• _Saved data entries_
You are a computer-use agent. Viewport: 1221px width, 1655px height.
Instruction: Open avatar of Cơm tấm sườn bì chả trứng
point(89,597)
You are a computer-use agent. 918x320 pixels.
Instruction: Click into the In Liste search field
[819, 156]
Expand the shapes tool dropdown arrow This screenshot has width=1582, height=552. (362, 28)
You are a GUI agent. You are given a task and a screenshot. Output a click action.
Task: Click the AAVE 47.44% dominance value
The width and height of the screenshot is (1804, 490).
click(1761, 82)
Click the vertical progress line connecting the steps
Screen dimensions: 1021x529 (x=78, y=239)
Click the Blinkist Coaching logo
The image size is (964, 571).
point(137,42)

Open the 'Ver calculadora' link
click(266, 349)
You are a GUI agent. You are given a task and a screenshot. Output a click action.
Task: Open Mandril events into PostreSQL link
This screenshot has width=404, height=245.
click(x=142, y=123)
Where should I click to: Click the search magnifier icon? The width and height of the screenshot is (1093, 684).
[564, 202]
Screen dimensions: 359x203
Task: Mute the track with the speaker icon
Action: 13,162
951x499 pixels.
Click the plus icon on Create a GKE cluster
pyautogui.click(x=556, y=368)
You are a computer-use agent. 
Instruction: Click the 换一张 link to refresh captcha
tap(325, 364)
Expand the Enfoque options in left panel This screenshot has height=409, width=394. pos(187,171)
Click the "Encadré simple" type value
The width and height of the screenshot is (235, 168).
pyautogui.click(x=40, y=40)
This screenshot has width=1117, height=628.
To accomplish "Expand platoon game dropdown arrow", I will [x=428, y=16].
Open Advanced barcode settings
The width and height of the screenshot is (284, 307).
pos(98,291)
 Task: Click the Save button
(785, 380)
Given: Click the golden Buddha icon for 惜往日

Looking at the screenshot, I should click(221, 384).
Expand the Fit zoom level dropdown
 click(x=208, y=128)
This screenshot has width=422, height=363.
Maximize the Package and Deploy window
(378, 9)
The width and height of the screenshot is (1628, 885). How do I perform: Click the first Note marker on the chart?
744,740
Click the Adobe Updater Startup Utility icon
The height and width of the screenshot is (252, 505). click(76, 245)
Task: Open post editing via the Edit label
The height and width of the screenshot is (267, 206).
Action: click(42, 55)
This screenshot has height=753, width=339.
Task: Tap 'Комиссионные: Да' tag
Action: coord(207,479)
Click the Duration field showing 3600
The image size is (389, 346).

• _Work required_
Produce an exact repeat of the lines from the one containing "The height and width of the screenshot is (267, 206)." through the last line of the data, and nothing more.

• _Output of the exercise_
The height and width of the screenshot is (267, 206).
Action: click(42, 55)
This screenshot has height=753, width=339.
Task: Tap 'Комиссионные: Да' tag
Action: coord(207,479)
Click the Duration field showing 3600
The image size is (389, 346).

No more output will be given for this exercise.